[Begin Material provided]
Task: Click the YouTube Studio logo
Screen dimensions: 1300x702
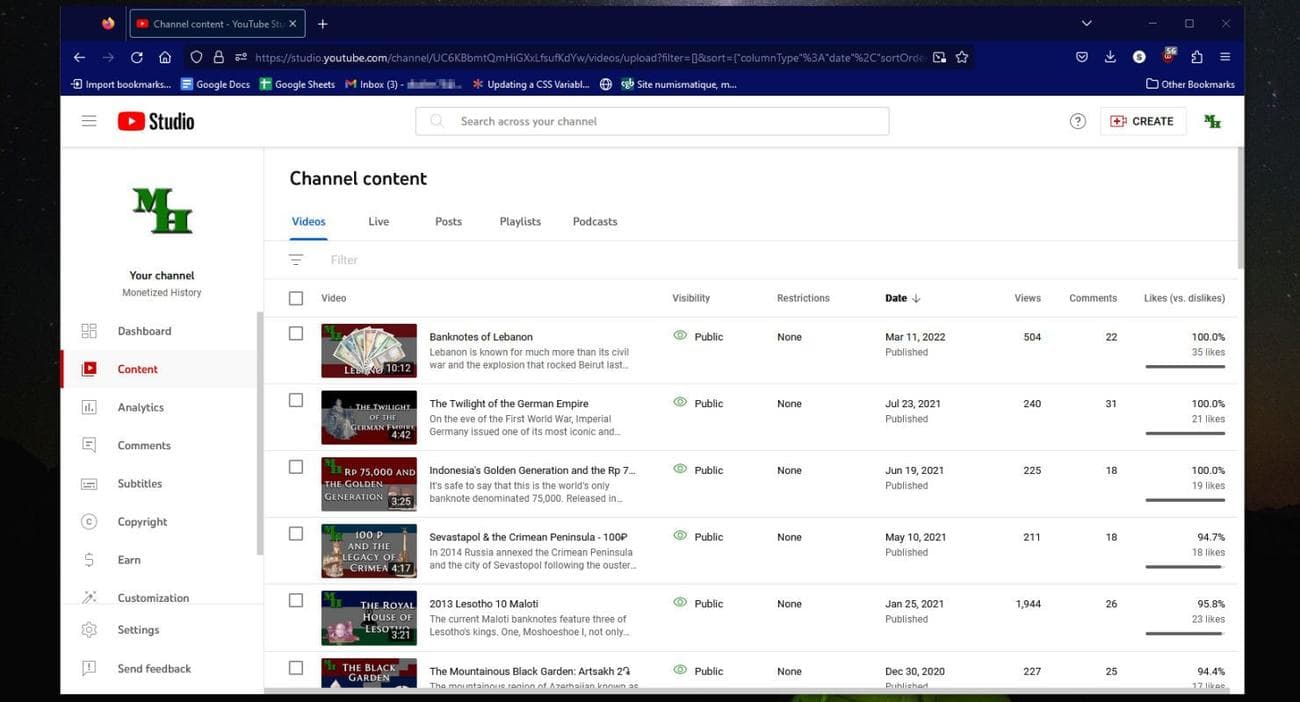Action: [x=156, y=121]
[End Material provided]
[Begin Material provided]
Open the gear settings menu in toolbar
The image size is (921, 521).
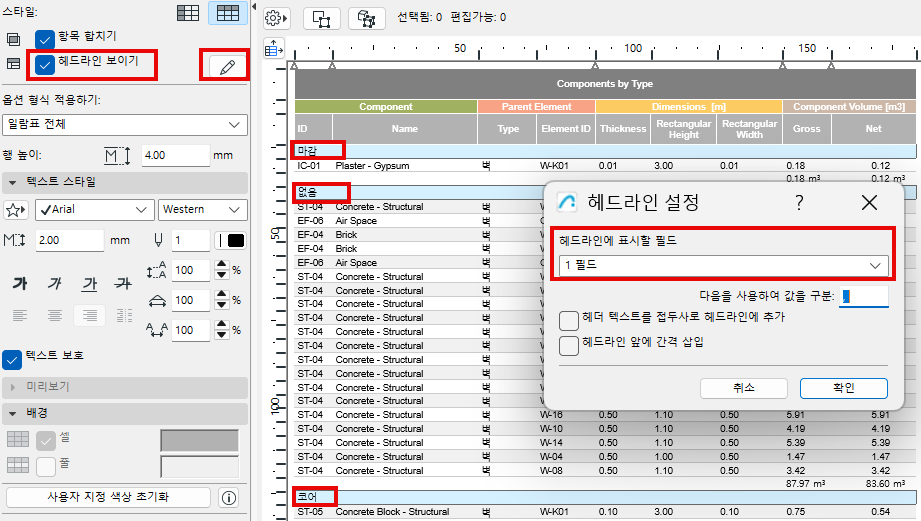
[End Material provided]
[Begin Material provided]
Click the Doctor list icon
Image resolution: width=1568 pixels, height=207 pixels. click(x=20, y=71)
[End Material provided]
* **Job**:
Render the entries from the line with "Open the gear settings menu in toolbar" to the line with "The image size is (921, 521).", both included, as a numbered list, leaving out any blank lines.

* **Complete response**:
1. Open the gear settings menu in toolbar
2. The image size is (921, 521).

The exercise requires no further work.